La exposición da lugar destacado a los relieves, especies medios de prensa iconográficos donde se contaban las batallas o los acontecimientos centrales de la vida imperial ,así como a los edictos o comunicados escritos en piedra que daban cuenta de órdenes imperiales, informes de gobierno, tal y como hoy los mandatarios, gobernadores y alcaldes rinden informes finales de sus gestiones y el destino de los denarios públicos surgidos de la recaudación o el saqueo. Muchas de esas piedras u obeliscos escritos se conservan en los museos.
Visitar la exposición nos deparó sensaciones muy especiales, la primera de ellas la certeza de que el mundo ha avanzado muy poco y que aquel gran imperio ya había descubierto las cosas elementales necesarias para la vida cotidiana en la urbe y que las pasiones políticas y los conflictos sociales son muy similares a los nuestros. La ciencia y la medicina han avanzado y se han perfeccionado hasta el asombro en estos 2000 años todas las ciencias y las tecnologías, pero ya entonces existían los galenos y los instrumentos necesarios para la práctica de tal ejercicio, los astrónomos, botánicos y teólogos, y por supuesto escritores, filósofos, poetas y oradores como el contemporáneo Cicerón. Existía la ciencia militar, la marina, la estrategia política y bélica, así como autores de memorias, juristas, notarios, senadores, constitucionalistas, geómetras, matemáticos, arquitectos, agrimensores, marineros, economistas, banqueros, comerciantes y sus infaltables contables o expertos en finanzas.

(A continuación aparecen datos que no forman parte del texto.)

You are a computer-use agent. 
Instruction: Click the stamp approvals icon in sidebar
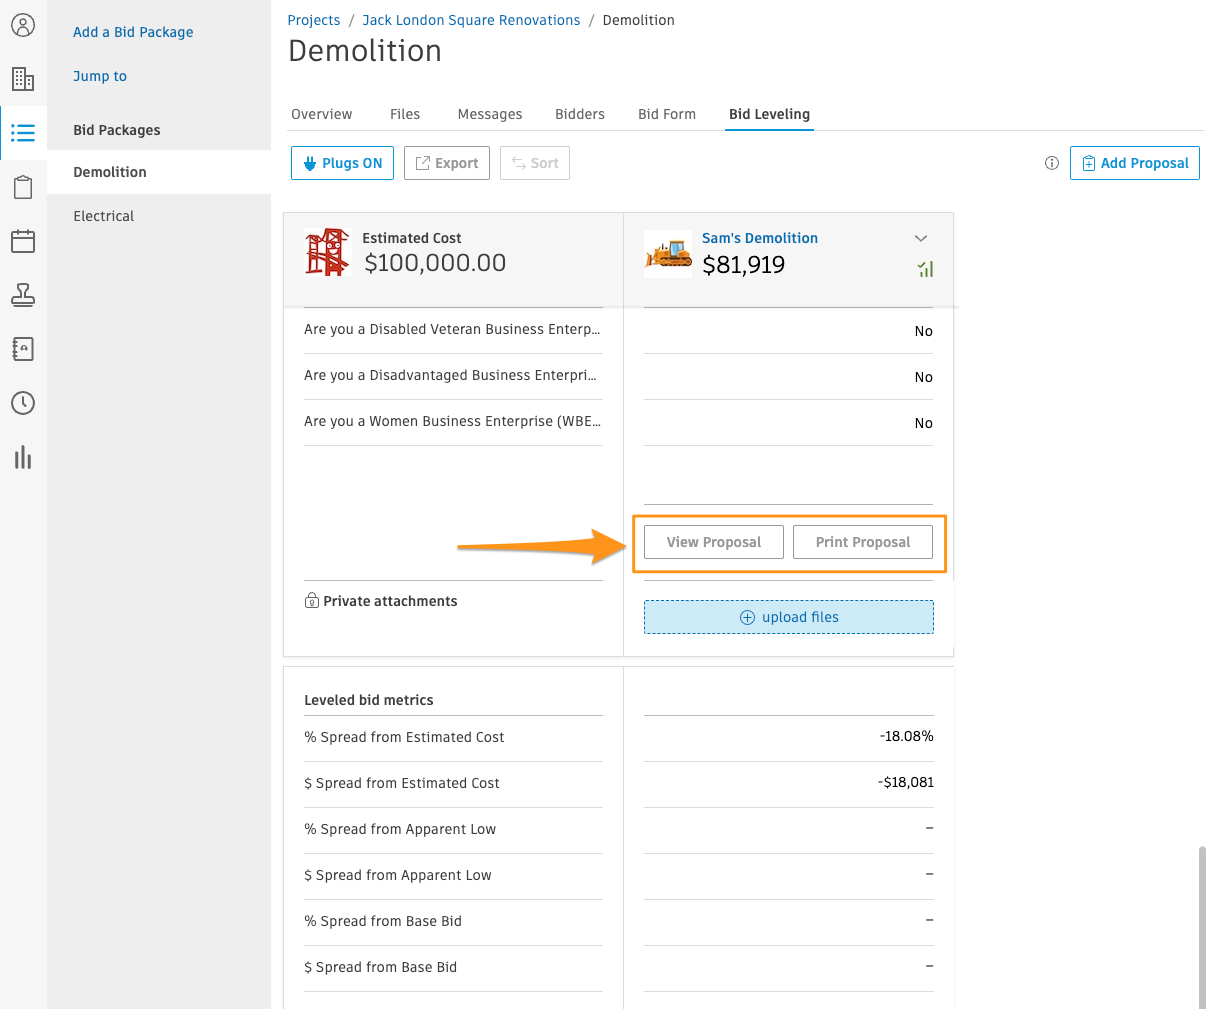(23, 295)
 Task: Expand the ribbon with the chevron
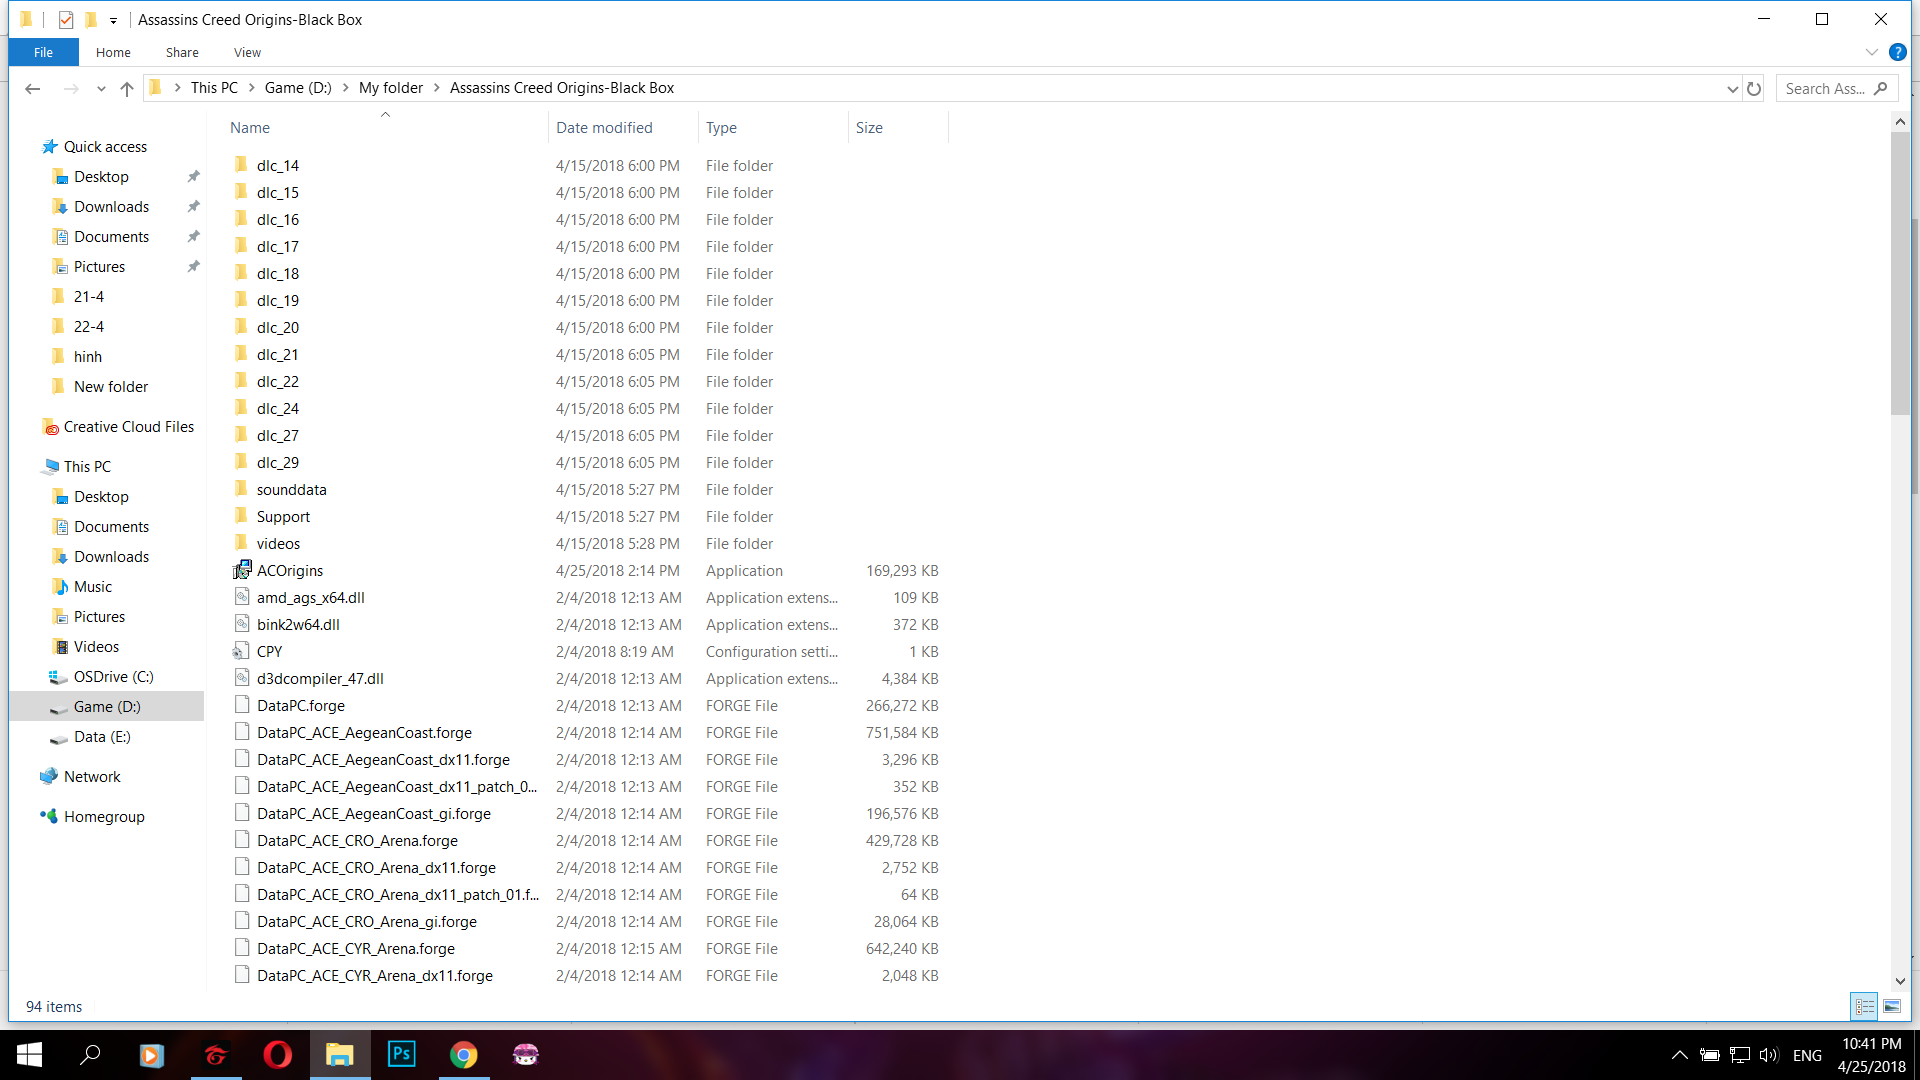click(x=1871, y=52)
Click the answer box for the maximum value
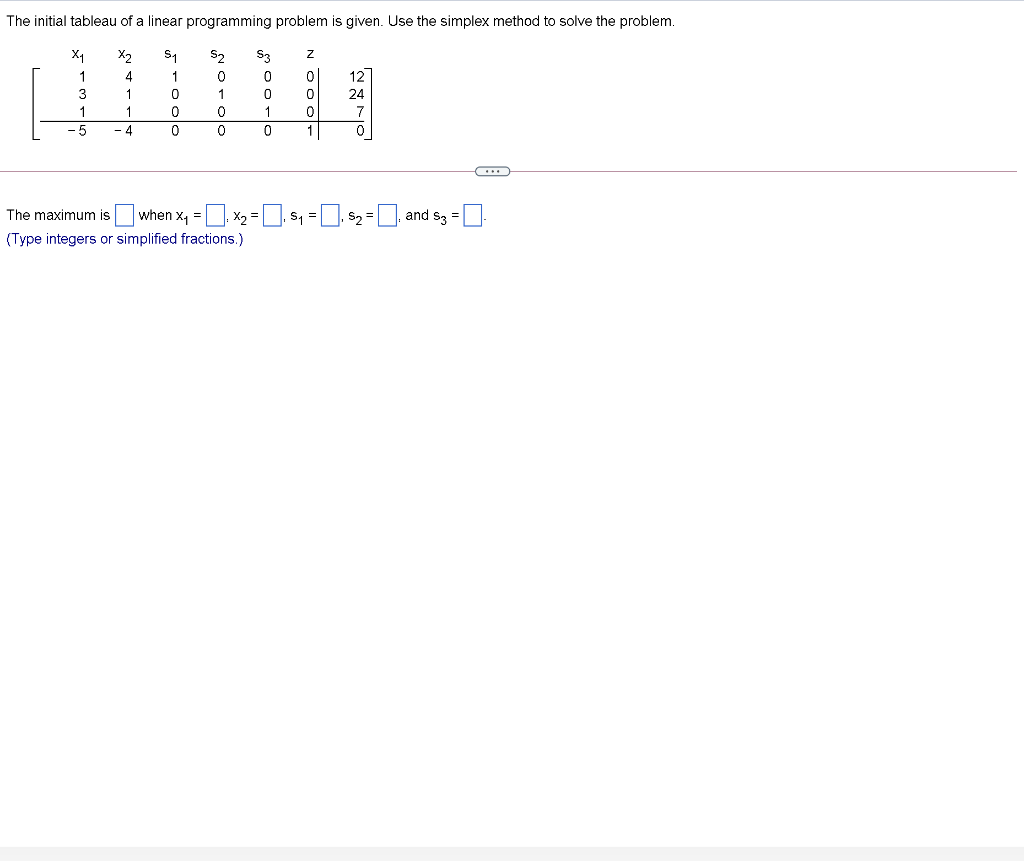Image resolution: width=1024 pixels, height=861 pixels. 124,214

Nada es nuevo pues bajo el sol y al rozar esas estatuas y bustos tamaño natural de Augusto y sus familiares contemporáneos, al ver los frangmentos de los frescos de sus viviendas en Roma y ver todo tipo de objetos como mesas de comer o de juego, asientos, vasijas y adornos de vidrio, platos, cubiertos, recipientes para vino o cereales, vasos para la libación y mil cosas más, sentimos la hermandad humana que no borra el tiempo. Esos hombres de aquel tiempo son en parte nuestros ancestros. De ellos procedemos sin duda alguna y esa emoción nos confunde y nos anima.

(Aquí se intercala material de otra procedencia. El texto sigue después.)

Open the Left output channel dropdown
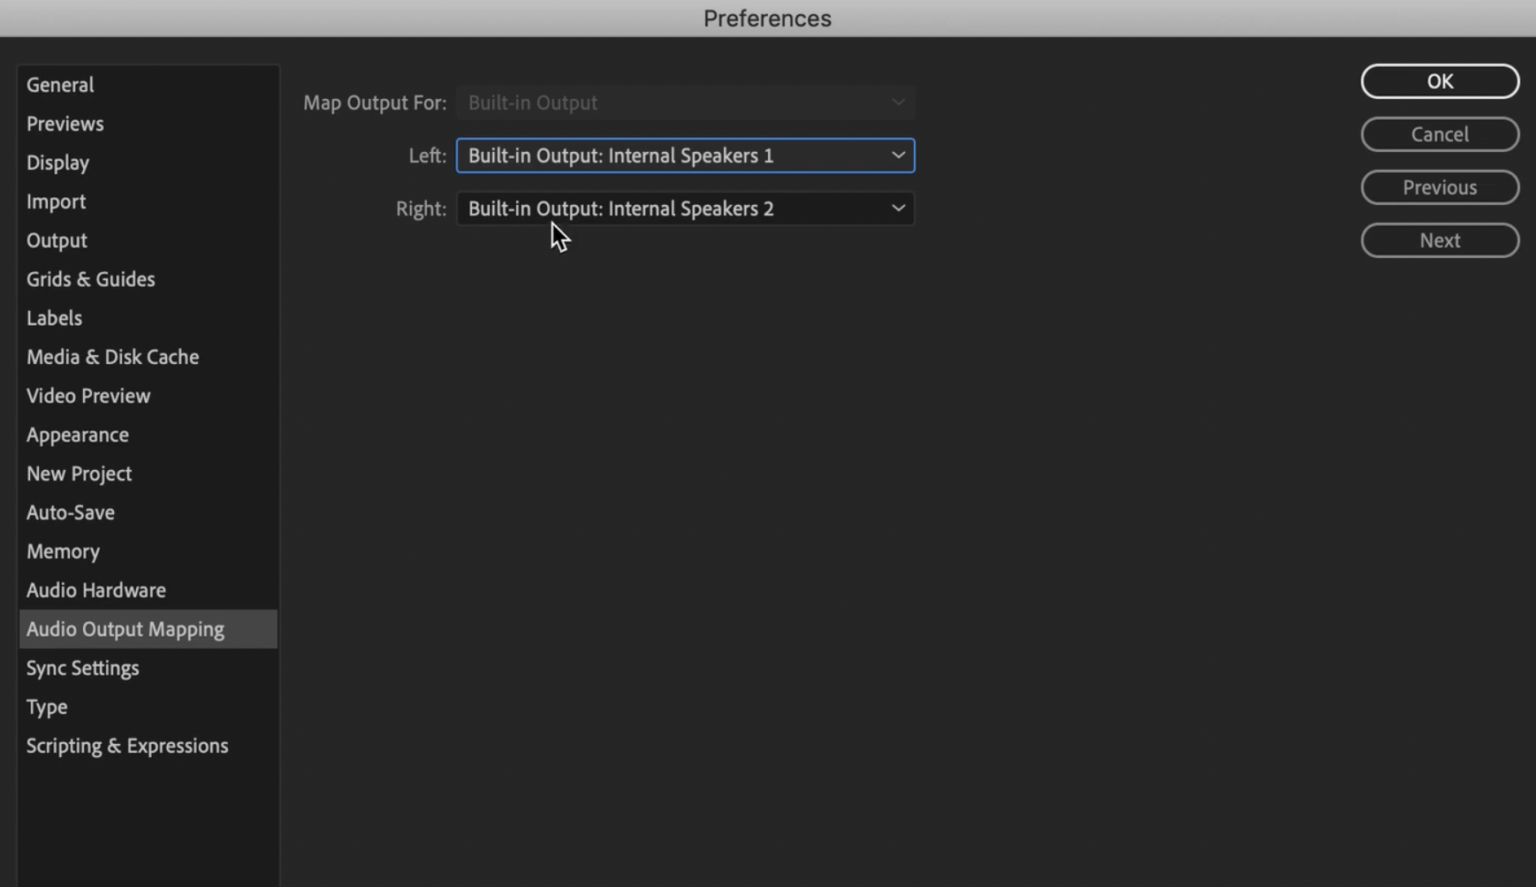 pos(685,156)
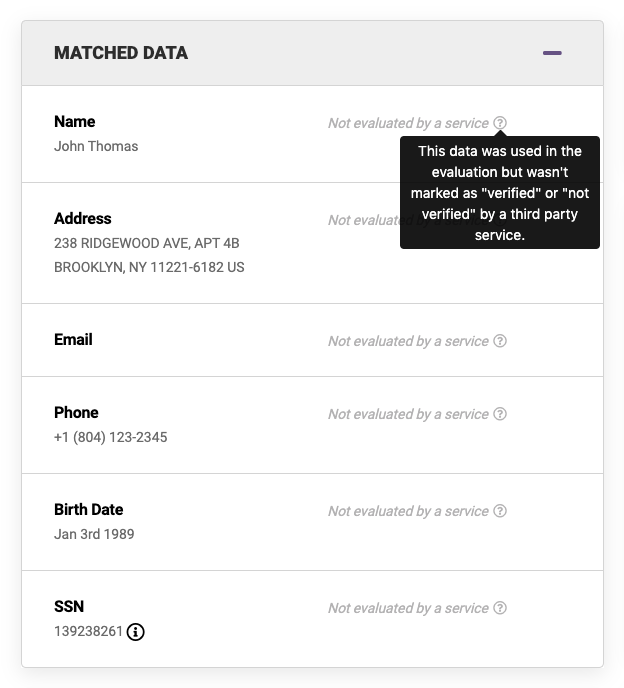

A lo largo de dos o tres horas tenemos tiempo para ver los bustos de amigos y rivales, esposas y descendientes o ascendientes de la augusta persona, observarlos con atención, porque aquellas figuras eran las fotografías de la época, el testimonio de sus penas y temperamento, de su juventud y su decadencia. Y al mirarlos de frente casi sentimos que podrían despertarse del mármol y hablar y caminar en el ágora, rumbo al senado o a la taberna o al burdel.
La exposición sobre Augusto reunió por unos meses los retazos de una época, provenientes todos ellos de muchos museos del mundo y al abandonarla el último día sabemos que hemos deambulado dos milenios atrás como en un sueño que es realidad, que hemos estado ahí muy cerca de Antonio y Cleopatra, de Cicerón, Mecenas y Augusto y que palpamos de lleno y en la piedra el instante de un poder omnímodo que desapareció pero se reproduce de manera intermitente cada siglo en los nuevos imperios que surgen en el largo camino de la humanidad hacia lo que puede ser un día el desastre o la utopía.